どうしてか、姫子はこういう時によく携帯を開くのだ。着信があるようでもないし、特にこれといって何かを見ているようでもないのに。沈黙が嫌いなのか、居たたまれないのか、はたまた「城ヶ崎姫子に気を使わせないで。あんたから話しなさいよ」なんて考えた上での行動なのか、けんいちにはさっぱり分からないのだが。どこか居心地の良かった沈黙だったけど、仕方なく自分から破ってやる。
「お前こそ、こんなところに独りで何してんだよ?」
「別に。
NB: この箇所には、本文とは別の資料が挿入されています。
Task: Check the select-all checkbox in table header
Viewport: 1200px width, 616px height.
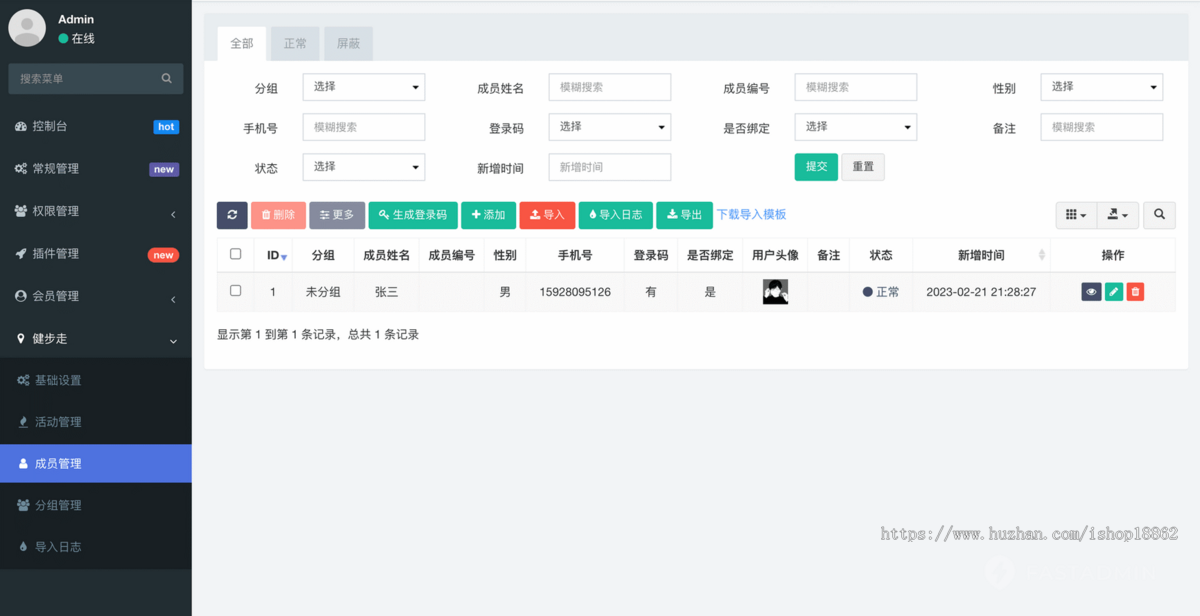Action: 235,255
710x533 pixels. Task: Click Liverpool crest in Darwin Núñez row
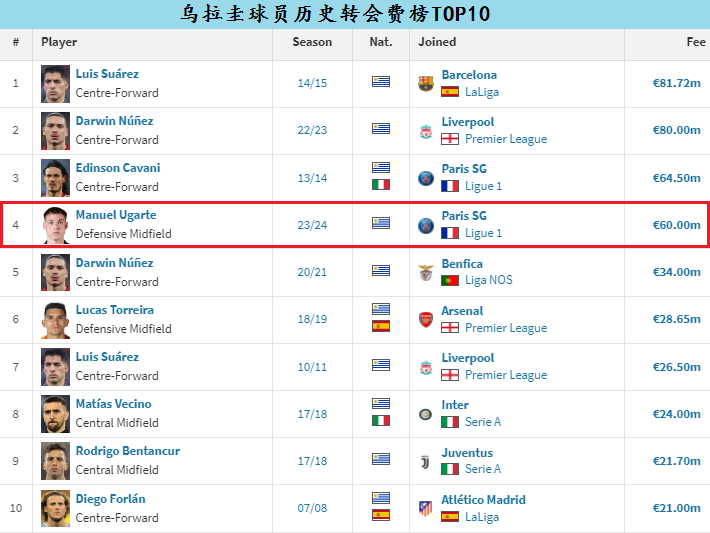(426, 131)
何となく、外の空気が吸いたかっただけよ」
携帯のディスプレイから目を離さないまま言う姿を肩越しに感じながらけんいちは空を仰いだ。
「へえ…」
「ねぇ」
姫子はパタン、と携帯を閉じて話し始めた。振り向くけんいちと、一瞬だけばちっと視線が交わる。そんな攻撃的な視線を向けなくてもいいのに、と思わずけんいちは辟易する。
「あなた、好きな子、いるんでしょう?」
「すっ…!」
急に何を言い出すのかと思いきや、好きなやつだぁ?どうして女って生き物はすぐ人の恋の話、自分の恋の話をしたくなるんだろうか?けんいちは思いきり怪訝な顔を向ける。
今までどういう恋愛をしてきただの、自分はこういう恋愛時代を送ってきただの、聞いてもいないのに別にわざわざ話す必要性のないことばかり一方的に話される。そしてしまいには、人の恋愛に首も突っ込んでくる。つくづく面倒くさい。
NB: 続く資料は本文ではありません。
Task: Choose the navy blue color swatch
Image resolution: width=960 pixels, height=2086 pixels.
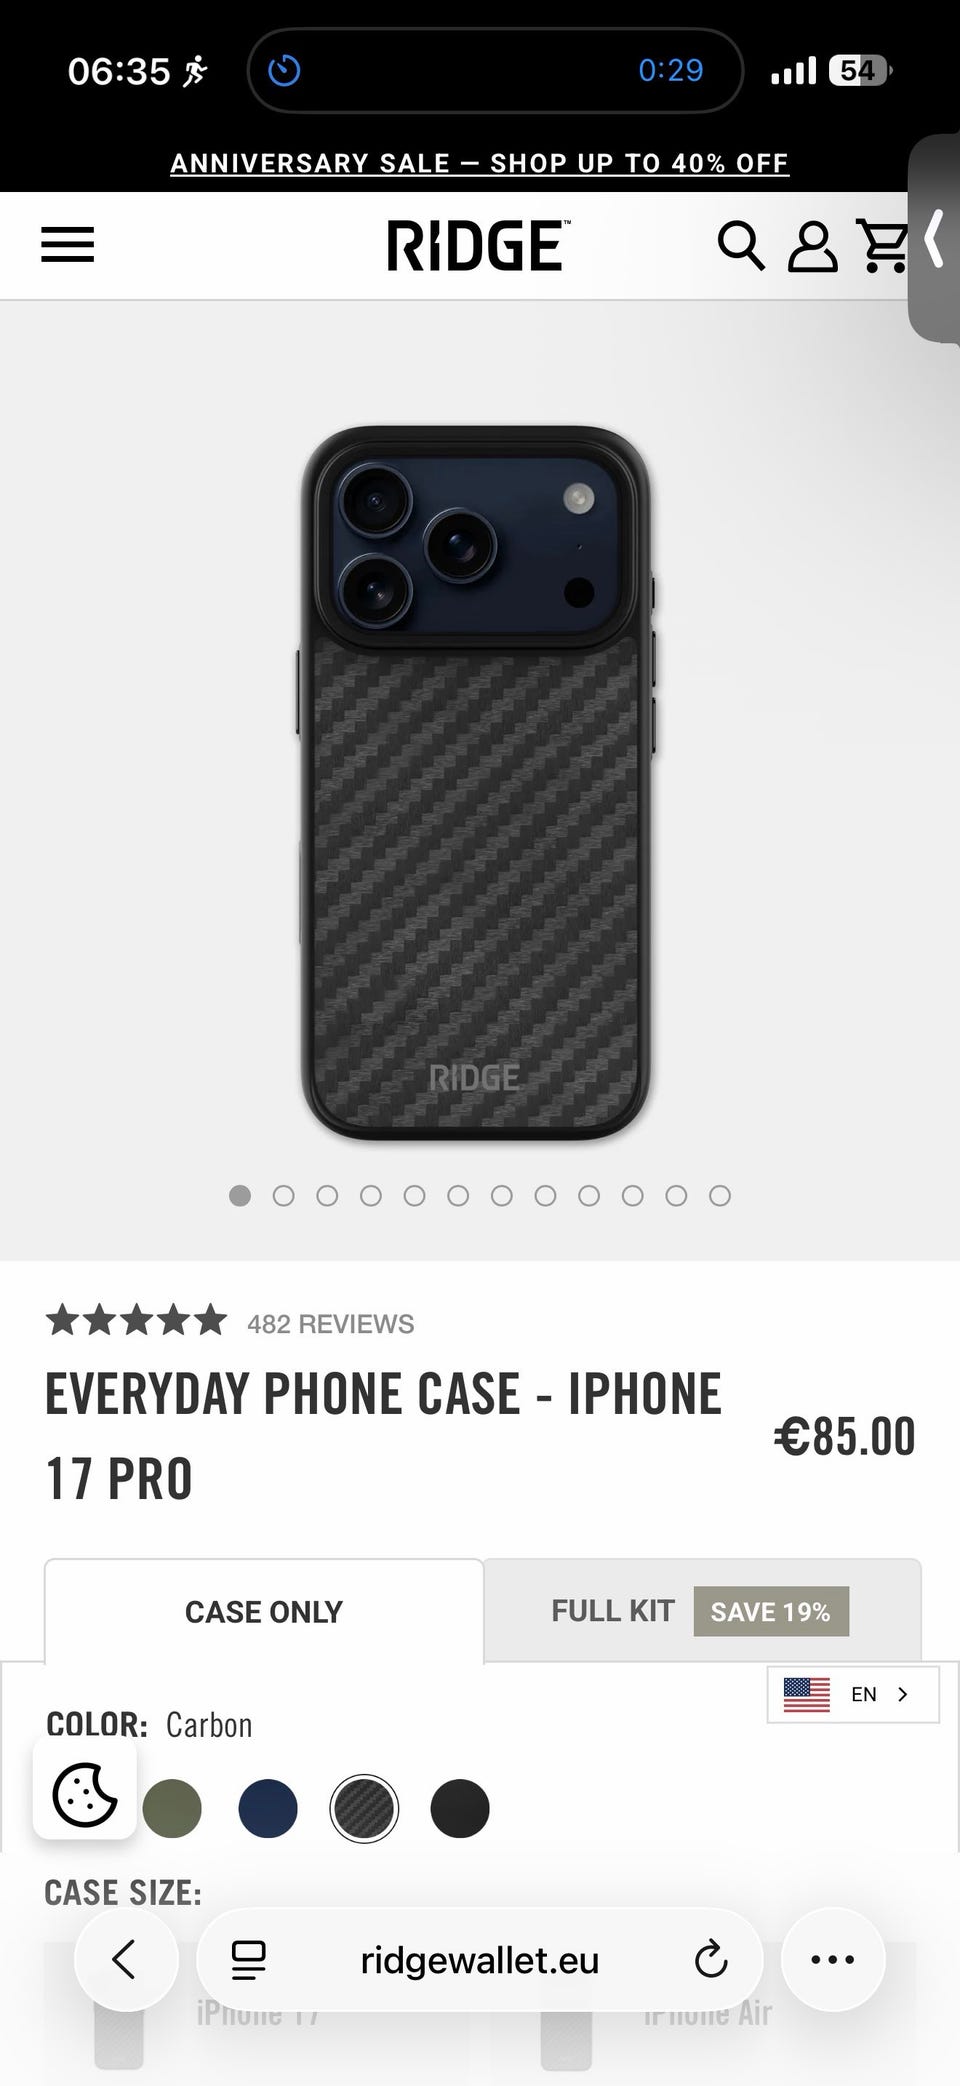Action: tap(268, 1808)
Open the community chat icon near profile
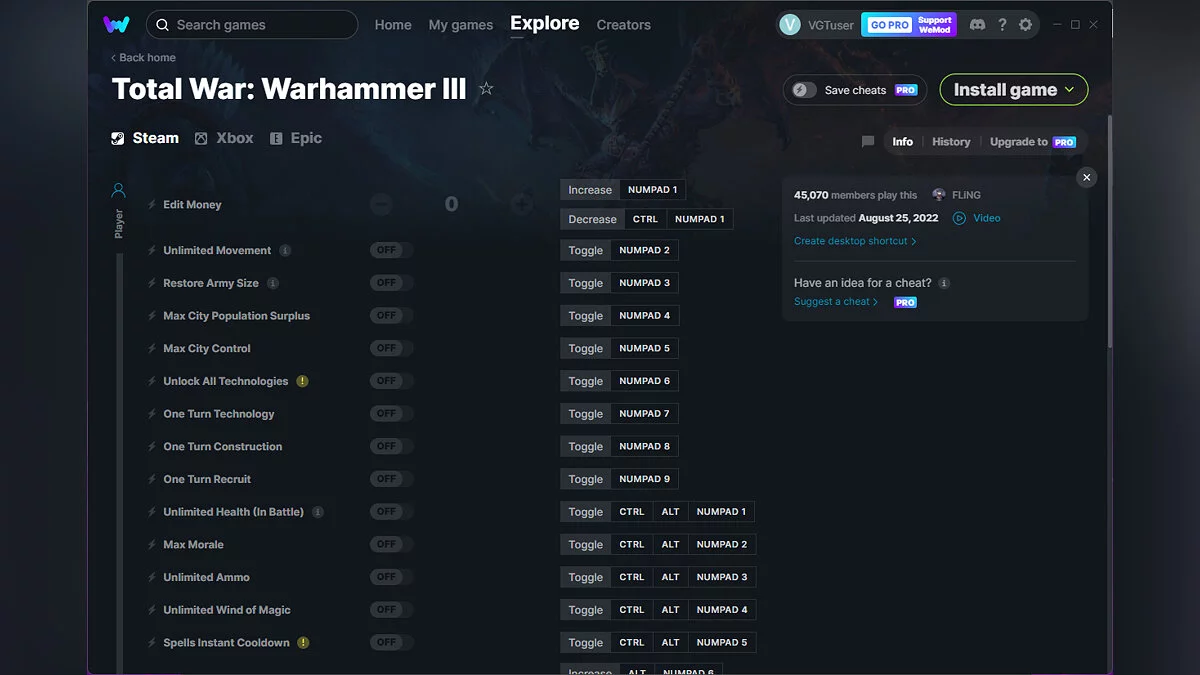1200x675 pixels. 977,24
きっと、女っていう生き物はそういうもんなんだろうな、と中学生になってから少しずつ分かってきたような気がしていたが、いざ自分のことを聞かれるとやっぱり煩わしさを感じざるを得ない。
「…どうして、そう思った?」
「どうしてかしらね…なんとなく、かな」
「俗に言う、“女の勘”ってヤツか?」
「そんなところ、かしらね」
そう言ってから、姫子はくすくすと小さく笑った。
─── 何がおかしい。
俺に好きな人がいる?
あんたに何がわかる。
俺には… ────
「素直に、なったらどうなの?」
「はぁ?」
姫子はけんいちの顔を覗き込むような態勢になった。今度は確実に、かっちりと音が鳴っているような、それはもうしっかりと目が合った。
「(なんだよ、その上から目線。)」
覗き込まれているのに、上から見下ろされているような居心地の悪い感覚にいたたまれなくなり、思わずけんいちは目を逸らした。
けんいちが中学二年生になって、東京から清水へ帰ってきたばかりの頃。姫子と美男美女カップルだなんて噂になったことがあった。誰がこんなやつ、とそのときは全否定した。
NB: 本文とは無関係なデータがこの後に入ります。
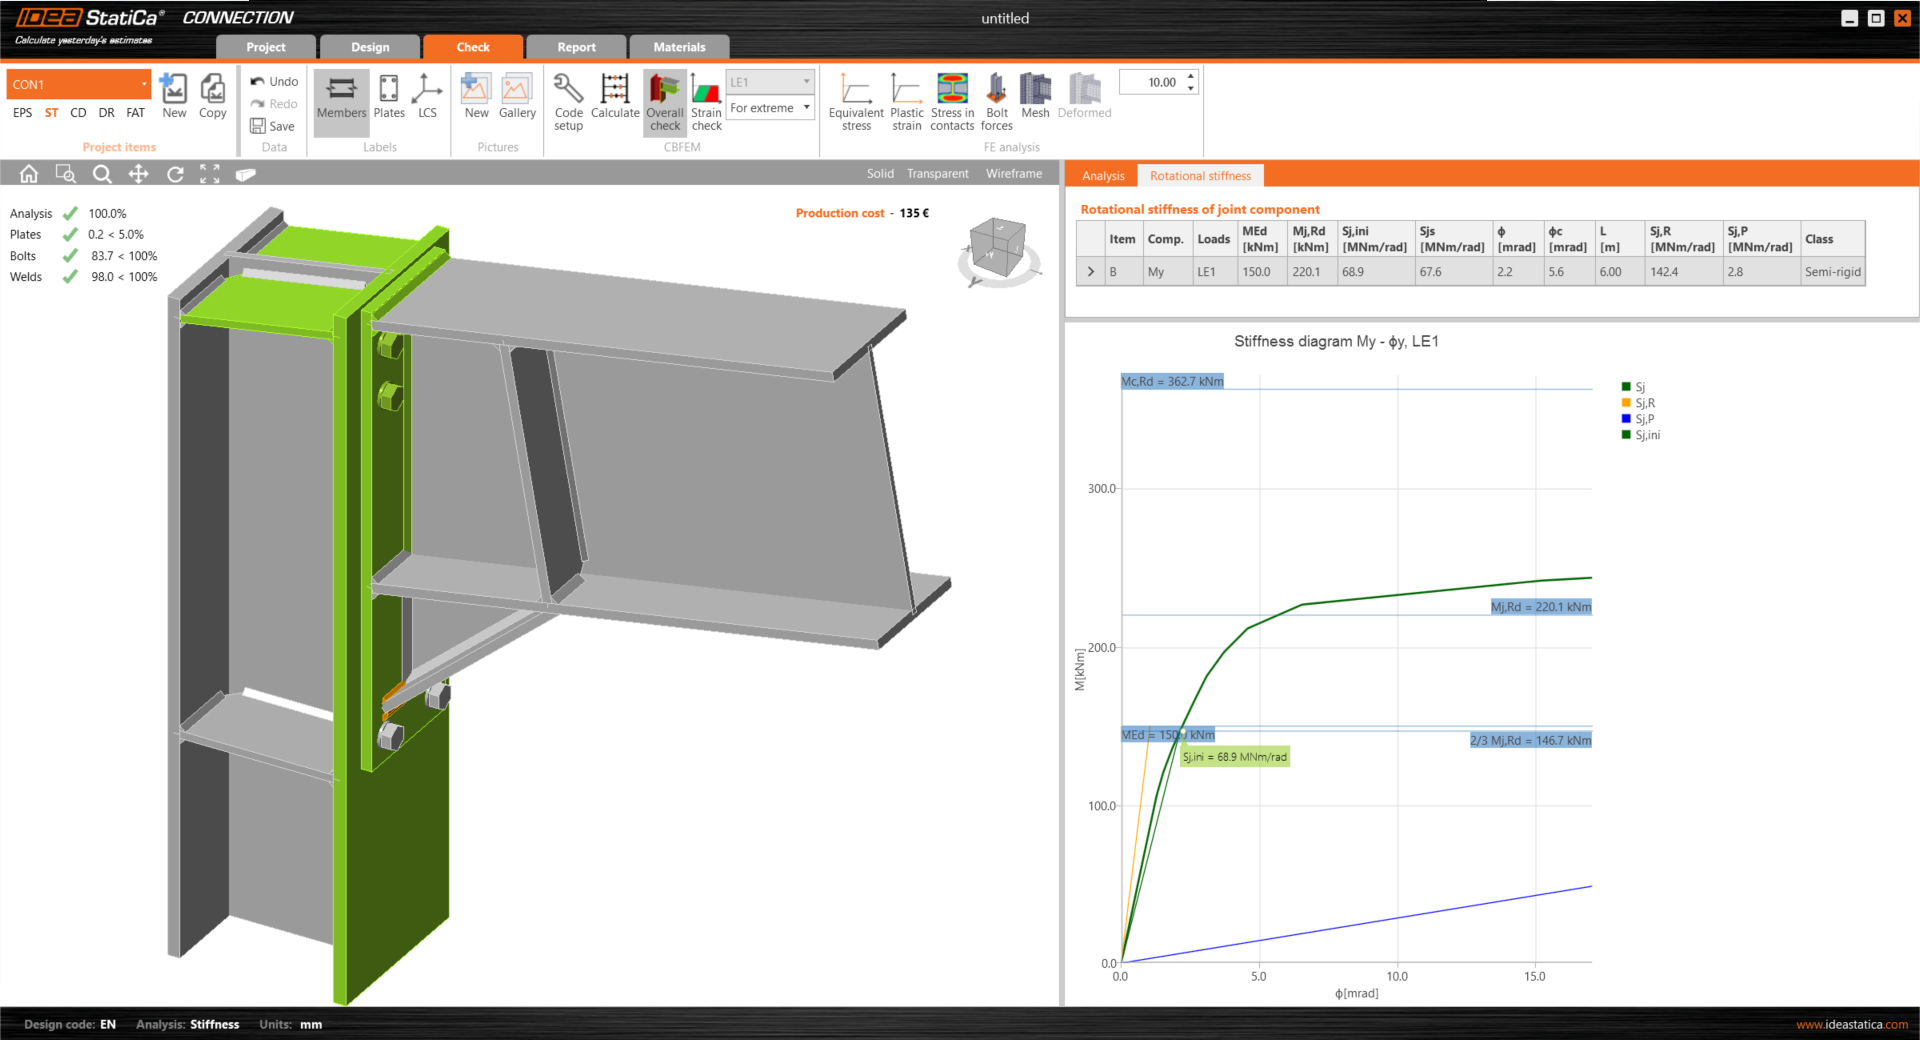Click the home view icon
Image resolution: width=1920 pixels, height=1040 pixels.
[29, 174]
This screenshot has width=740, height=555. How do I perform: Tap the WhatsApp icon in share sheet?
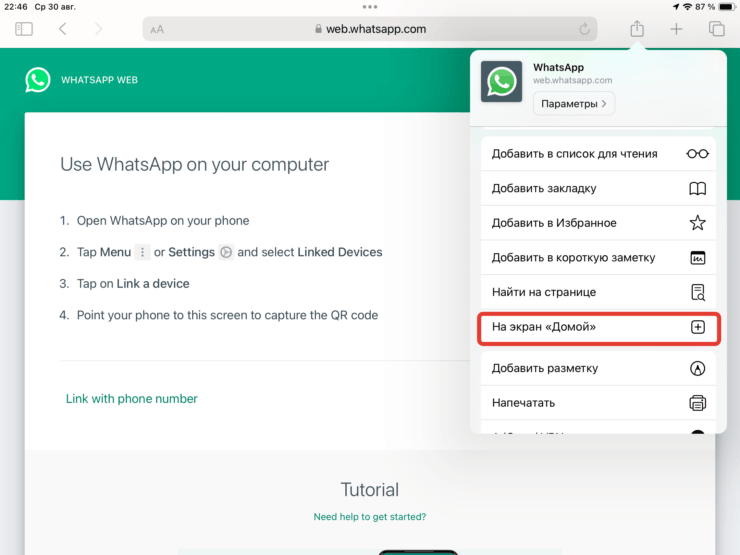point(501,81)
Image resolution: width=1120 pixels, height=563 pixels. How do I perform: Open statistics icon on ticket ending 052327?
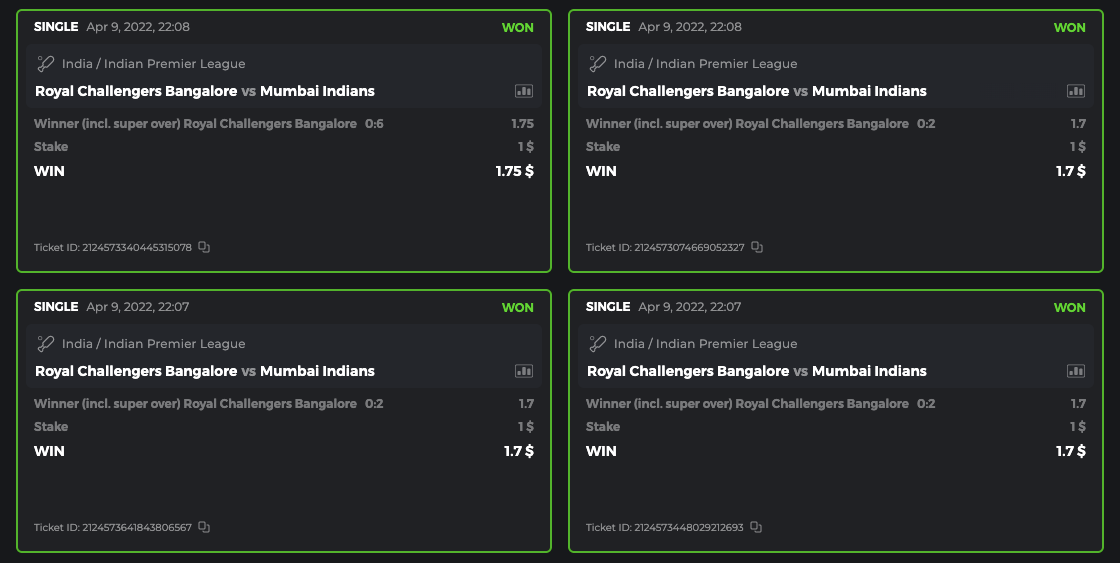(x=1076, y=91)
それから時は経ち二学期も後半に差し掛かる時期の大イベント、文化祭。くじ引きで負けて文化祭実行委員をやらされたけんいちと、同じくハズレくじを引いた姫子は一緒に仕事をするはめになった。
最初のうちはこんなやつと…と肩を落としていたけんいちだったが、派手な見た目の割りに真面目で、意外と正義感が強い姫子を見ていて、そういえば昔からこいつはそういうやつだったなと今更ながらに思い出したのだ。女王様気質で独裁になるかと危惧していたが、全くそんなことにもならなかったのだ。むしろ男女関わらずクラスメイトからの信頼も厚く、クラスの出し物もすぐに決まり、役割分担も計画を立てるのも、皆の意見を聞きながらうまく取りまとめてくれて、とても仕事がしやすかった。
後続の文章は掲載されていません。